Zenith Model 10-S-669 Console radio (1942)
The Zenith 10-S-669 is a good-sounding but very
common 10-tube floor radio from 1942. The cabinet has
lots of FAUX finish and is often found with this in poor
condition or stripped off. Once this finish has gone, the
only practical option for the restorer is to stain the rather
bland underlying wood and to re-finish it, preferably using
a combination of toning and clear lacquers. The finish on
this example is practically perfect however and because
of that I ended up paying somewhat of a premium for it.
Most collectors, myself included, share the opinion that
Zenith had passed its peak of radio cabinet design by
the early forties. The models from this era, although
good performers, do not come close stylistically to those
of the late thirties, especially the coveted 1938 models
with the tear-drop shaped escutcheons, shutter dials
and magic eye indicators. As a result consoles such as
this one are less collectible than the earlier models and
command correspondingly lower prices in today's market.
Furthermore, during this period Zenith used a lot of
rubber coated interconnect wiring beneath the chassis.

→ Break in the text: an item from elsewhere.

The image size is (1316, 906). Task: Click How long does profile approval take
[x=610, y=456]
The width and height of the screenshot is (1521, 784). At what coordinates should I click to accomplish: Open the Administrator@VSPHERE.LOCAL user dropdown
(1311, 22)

Over time this insulation has proven prone to drying out
and flaking off at the slightest touch or vibration, creating
a potentially serious safety hazard. Restoration requires
that all this wiring be either replaced or re-sleeved - a
time consuming step that further depresses the desira-
bility of these sets.
The radio covers three bands (540 to1600 kcs, 1500 to
5200 kcs, 5700 to 18300 kcs) plus it has automatic tun-
ing, using the station preset push-buttons to the right of
the dial. The push-buttons to the left of the dial are for
the Radiorgan tone control system for which Zenith is
renowned. The tube line-up is 5Y4G (rectifier), 7G7/
1232 (RF amp), 6A8G (mixer), 6J5G (osc), 6K7G (IF),
6J5G (2nd det), 6F5G (1st AF), 6J5G (phase inverter),
6V6G*2 (push-pull AF amp). The rear of the cabinet
houses a shielded wavemagnet antenna enclosure that
should be rotated by the listener to optimize reception.